- Promotion: World Championship Wrestling
- Brand(s): WCW nWo
- Date: August 8, 1998
- City: Sturgis, South Dakota
- Venue: Sturgis Motorcycle Rally
- Attendance: 8,500
- Buy rate: 365,000
- Tagline: Road Fast. Road Hard. No One Knows Where This Road Goes.

Pay-per-view chronology
| ← Previous Bash at the Beach | Next → Fall Brawl |

Road Wild chronology
| ← Previous 1997 | Next → 1999 |

= Road Wild (1998) =

1998 World Championship Wrestling pay-per-view event

The 1998 Road Wild was the third Road Wild professional wrestling pay-per-view (PPV) event produced by World Championship Wrestling (WCW) and co-promoted by WCW and nWo in storyline.
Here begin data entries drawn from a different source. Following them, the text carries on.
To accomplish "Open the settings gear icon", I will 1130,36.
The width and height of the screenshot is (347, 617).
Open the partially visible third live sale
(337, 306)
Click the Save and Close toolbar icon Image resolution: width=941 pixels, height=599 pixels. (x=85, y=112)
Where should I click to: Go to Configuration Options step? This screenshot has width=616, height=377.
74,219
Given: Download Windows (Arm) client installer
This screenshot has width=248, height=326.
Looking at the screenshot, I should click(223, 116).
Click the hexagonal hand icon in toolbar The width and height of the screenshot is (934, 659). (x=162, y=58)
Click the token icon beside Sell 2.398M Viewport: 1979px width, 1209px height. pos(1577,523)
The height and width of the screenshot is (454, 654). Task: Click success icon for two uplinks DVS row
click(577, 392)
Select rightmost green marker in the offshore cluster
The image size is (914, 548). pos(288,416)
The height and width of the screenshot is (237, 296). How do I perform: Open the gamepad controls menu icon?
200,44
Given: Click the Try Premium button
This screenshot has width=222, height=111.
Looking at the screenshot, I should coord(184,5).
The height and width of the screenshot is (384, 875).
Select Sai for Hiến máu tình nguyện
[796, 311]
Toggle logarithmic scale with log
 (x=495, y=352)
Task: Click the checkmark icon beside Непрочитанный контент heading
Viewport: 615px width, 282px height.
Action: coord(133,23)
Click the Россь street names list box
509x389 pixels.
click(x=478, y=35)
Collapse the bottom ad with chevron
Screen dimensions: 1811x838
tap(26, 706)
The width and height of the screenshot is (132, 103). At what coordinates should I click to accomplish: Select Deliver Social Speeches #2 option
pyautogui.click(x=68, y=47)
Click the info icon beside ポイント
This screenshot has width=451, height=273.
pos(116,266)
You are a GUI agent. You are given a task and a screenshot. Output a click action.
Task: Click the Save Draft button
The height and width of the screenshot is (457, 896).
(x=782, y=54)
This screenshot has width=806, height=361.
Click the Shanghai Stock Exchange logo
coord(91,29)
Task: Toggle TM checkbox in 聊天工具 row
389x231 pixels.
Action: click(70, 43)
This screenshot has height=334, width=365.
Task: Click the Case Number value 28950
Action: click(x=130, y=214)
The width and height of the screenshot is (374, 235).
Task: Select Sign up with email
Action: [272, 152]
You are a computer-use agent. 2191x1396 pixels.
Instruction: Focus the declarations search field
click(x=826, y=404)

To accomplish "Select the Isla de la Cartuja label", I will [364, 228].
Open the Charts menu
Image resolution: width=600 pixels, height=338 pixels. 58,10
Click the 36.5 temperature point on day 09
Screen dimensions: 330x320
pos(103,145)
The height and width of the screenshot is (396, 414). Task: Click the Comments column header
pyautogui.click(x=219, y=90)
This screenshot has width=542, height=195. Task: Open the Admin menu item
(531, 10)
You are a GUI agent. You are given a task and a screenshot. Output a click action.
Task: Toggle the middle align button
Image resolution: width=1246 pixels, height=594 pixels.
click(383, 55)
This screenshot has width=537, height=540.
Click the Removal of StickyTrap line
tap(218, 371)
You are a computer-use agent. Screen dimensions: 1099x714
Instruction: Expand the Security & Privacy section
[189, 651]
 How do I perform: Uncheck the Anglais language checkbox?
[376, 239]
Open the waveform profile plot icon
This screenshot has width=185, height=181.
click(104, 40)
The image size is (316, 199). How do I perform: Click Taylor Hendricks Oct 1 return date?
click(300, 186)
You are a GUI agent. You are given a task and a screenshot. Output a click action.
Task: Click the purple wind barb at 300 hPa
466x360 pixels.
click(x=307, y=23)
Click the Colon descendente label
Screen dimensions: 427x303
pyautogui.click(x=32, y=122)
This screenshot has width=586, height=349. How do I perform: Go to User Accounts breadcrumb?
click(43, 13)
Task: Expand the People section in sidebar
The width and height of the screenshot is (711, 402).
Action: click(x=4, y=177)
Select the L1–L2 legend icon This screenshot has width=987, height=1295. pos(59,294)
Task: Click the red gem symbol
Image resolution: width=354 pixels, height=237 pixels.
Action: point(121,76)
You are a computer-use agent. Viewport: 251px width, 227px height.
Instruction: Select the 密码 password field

It took place on August 8, 1998, from the Sturgis Motorcycle Rally in Sturgis, South Dakota. The event also featured a mini-concert by Travis Tritt after the wrestling matches.

The main event was a tag team match in which Diamond Dallas Page and the host of The Tonight Show, Jay Leno defeated the leader of nWo Hollywood, Hollywood Hogan and Eric Bischoff when Leno pinned Bischoff after Kevin Eubanks delivered a Diamond Cutter to Bischoff. On the undercard, nWo held an invitational battle royal, in which four members of nWo Hollywood and nWo Wolfpac participated along with Goldberg, who won the match by last eliminating The Giant.

==Storylines==
Road Wild featured nine professional wrestling matches that resulted from scripted storylines and had results predetermined by WCW played out on WCW's television programs Monday Nitro, Thunder, Saturday Night and WorldWide.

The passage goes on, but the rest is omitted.